-------- PENGGALAN TEKS --------

Senin, 08 Desember 2014

Antara Asma dan Isma

Penghujung 2014.
Tanpa terasa, hampir 7 tahun melalui kebersamaan.  Dalam biduk rumah tangga yang penuh dengan dinamika.  Hampir 7 tahun menyandang gelar sebagai ibu, dan menyadari bahwa dalam 7 tahun itu, susul menyusul prosesi hamil, melahirkan dan menyusui tanpa henti telah dilakoni.
Hwaahhh.. baru nyadar, kalo selama perjalanan pernikahan, episodnya berputar-putar pada hamil-melahirkan-menyusui plus merawat anak-anak. :P
Ya, dalam tujuh tahun itu, Alloh menitipkan 4 mutiara pada kami. Yang pertama baru genap 6 tahun, 2 minggu lalu.   Yang ke dua menjelang 5 tahun, milad akhir tahun ini, yang ke tiga usia 3,5 tahun dan yang ke empat berusia 1 tahun 3 bulan. Hmm, "Susun Paku" kata temanku yang orang Padang. Aktif, lincah dan kritis. Semuanya spesial dan unik.

--------

TUGAS YANG DIKERJAKAN:
A - Salin penggalan teks di atas secara persis, dari "Tanpa terasa, hampir" sampai "henti telah dilakoni.".
B - Jawab pertanyaan berikut berdasarkan penggalan teks di atas:
(i) Sudah berapa lama kebersamaan dalam rumah tangga itu dijalani menurut awal tulisan?
(ii) Berapa usia anak ketiga?
(iii) Teman yang menyebut "Susun Paku" berasal dari daerah mana?

-------- BARIS YANG DISEDIAKAN --------

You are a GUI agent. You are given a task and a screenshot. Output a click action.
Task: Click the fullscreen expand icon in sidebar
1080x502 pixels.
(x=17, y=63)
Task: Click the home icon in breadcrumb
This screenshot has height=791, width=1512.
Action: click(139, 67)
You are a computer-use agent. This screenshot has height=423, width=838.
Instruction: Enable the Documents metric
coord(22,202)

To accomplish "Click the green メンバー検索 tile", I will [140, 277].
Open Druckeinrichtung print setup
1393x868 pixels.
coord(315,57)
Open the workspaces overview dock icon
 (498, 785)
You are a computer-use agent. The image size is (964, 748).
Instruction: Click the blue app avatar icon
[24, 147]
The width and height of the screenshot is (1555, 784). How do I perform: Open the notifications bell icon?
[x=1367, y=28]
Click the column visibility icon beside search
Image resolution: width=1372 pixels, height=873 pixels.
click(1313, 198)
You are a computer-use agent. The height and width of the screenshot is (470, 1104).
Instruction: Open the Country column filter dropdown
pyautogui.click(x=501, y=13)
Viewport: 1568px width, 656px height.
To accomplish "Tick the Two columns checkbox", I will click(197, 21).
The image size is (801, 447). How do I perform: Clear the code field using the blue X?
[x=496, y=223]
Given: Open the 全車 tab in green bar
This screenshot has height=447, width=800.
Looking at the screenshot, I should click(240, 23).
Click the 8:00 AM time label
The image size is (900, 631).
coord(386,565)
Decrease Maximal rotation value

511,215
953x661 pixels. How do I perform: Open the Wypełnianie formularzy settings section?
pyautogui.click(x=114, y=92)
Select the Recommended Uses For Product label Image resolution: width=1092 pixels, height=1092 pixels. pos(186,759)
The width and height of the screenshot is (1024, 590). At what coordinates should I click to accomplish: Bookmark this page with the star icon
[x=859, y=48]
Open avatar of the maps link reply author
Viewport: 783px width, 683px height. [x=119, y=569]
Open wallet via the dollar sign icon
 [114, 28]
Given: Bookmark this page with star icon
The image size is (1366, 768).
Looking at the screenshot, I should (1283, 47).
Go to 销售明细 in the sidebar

--------

JAWABAN LENGKAP:
A -
Tanpa terasa, hampir 7 tahun melalui kebersamaan.  Dalam biduk rumah tangga yang penuh dengan dinamika.  Hampir 7 tahun menyandang gelar sebagai ibu, dan menyadari bahwa dalam 7 tahun itu, susul menyusul prosesi hamil, melahirkan dan menyusui tanpa henti telah dilakoni.

B -
(i) Hampir 7 tahun.
(ii) 3,5 tahun.
(iii) Padang.